Is $\mathbb{R}^4$ minus a line simply connected?

You have $\mathbb{R}^4\setminus \{(0,0,0,w) | w\in \mathbb{R} \} = (\mathbb{R}^3\setminus \{(0,0,0 \}) \times \mathbb{R}$, thus $\mathbb{R}^4\setminus \{(0,0,0,w) | w\in \mathbb{R} \}$ is homotopy equivalent to $\mathbb{R}^3\setminus \{(0,0,0 \}$. This space is homotopy equivalent to $S^2$ (in fact, $S^2$ is a strong deformation retract of $\mathbb{R}^3\setminus \{(0,0,0 \}$) which is known to be simply connected.


A way to visualize curves in $\mathbb{R}^4$ is to think about the curves as being in $\mathbb{R}^3$ through a projection, then keeping track of the $w$-coordinate through color along the curve. Two curves can pass through each other without intersecting in $\mathbb{R}^4$ if they have different colors when they intersect in $\mathbb{R}^3$.

In the projection onto the $xyw$ space, $\mathbb{R}^4$ minus a line is $\mathbb{R}^3$ minus a line. If you have a closed loop in the complement, you can unhook it from the line by changing the color of the loop so that it is a distinct color from the line.

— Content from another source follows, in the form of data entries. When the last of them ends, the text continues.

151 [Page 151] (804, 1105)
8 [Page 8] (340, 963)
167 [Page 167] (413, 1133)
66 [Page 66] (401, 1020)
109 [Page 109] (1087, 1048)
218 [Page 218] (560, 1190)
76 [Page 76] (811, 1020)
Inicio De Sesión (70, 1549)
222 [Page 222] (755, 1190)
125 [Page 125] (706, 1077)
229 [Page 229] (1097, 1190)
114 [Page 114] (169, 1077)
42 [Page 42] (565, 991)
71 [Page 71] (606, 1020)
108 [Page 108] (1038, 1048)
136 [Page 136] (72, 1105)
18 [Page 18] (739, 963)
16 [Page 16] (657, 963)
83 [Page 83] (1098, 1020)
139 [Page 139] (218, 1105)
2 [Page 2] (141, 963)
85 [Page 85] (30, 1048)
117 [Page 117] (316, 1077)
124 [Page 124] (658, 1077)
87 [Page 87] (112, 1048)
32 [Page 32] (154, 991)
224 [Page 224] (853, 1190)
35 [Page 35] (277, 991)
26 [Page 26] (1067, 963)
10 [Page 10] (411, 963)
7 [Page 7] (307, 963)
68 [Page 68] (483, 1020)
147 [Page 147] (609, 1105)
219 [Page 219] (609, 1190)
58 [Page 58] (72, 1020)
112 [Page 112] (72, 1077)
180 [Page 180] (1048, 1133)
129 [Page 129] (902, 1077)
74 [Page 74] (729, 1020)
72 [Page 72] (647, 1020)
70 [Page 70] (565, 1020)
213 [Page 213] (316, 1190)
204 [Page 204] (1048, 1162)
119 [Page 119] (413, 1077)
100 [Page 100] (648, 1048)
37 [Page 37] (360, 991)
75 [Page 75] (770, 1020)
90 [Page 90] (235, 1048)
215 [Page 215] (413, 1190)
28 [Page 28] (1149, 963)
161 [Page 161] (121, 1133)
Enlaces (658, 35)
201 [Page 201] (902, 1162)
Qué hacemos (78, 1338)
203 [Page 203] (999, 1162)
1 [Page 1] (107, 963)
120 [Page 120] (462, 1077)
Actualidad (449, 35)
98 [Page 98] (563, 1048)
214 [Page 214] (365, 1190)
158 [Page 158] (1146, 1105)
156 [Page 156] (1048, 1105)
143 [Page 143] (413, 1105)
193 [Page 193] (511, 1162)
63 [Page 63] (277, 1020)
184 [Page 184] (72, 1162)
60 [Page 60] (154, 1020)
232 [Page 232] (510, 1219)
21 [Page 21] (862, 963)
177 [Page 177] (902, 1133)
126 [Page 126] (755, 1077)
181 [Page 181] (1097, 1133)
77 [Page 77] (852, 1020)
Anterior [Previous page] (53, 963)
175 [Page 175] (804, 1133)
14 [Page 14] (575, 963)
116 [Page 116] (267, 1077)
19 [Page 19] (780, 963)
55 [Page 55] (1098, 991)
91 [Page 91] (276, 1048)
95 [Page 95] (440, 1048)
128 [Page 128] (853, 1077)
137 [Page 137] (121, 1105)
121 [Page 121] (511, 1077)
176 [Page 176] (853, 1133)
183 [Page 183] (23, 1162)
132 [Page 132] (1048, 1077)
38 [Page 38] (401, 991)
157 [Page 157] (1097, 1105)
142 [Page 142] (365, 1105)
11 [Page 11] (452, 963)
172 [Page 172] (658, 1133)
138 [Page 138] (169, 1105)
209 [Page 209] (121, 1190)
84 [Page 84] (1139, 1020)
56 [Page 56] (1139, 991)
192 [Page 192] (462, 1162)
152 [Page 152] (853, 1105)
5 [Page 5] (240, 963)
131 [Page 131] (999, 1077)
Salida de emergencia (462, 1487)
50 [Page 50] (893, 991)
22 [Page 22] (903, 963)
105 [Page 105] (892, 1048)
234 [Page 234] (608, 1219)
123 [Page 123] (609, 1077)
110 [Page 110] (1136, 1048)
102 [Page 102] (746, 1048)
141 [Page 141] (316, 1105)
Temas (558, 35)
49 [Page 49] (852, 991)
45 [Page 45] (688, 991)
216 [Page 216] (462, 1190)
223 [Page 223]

In the projection onto the $xyz$ space, it's $\mathbb{R}^3$ minus the origin, in which case it's fairly obvious there's no obstruction to deforming any loop to a point!

Yet another way to see it is to deformation retract $\mathbb{R}^4-\{(0,0,0,w):w\in\mathbb{R}\}$ to the set of unit vectors in this space. This results in $S^3$ minus two points, which is simply connected.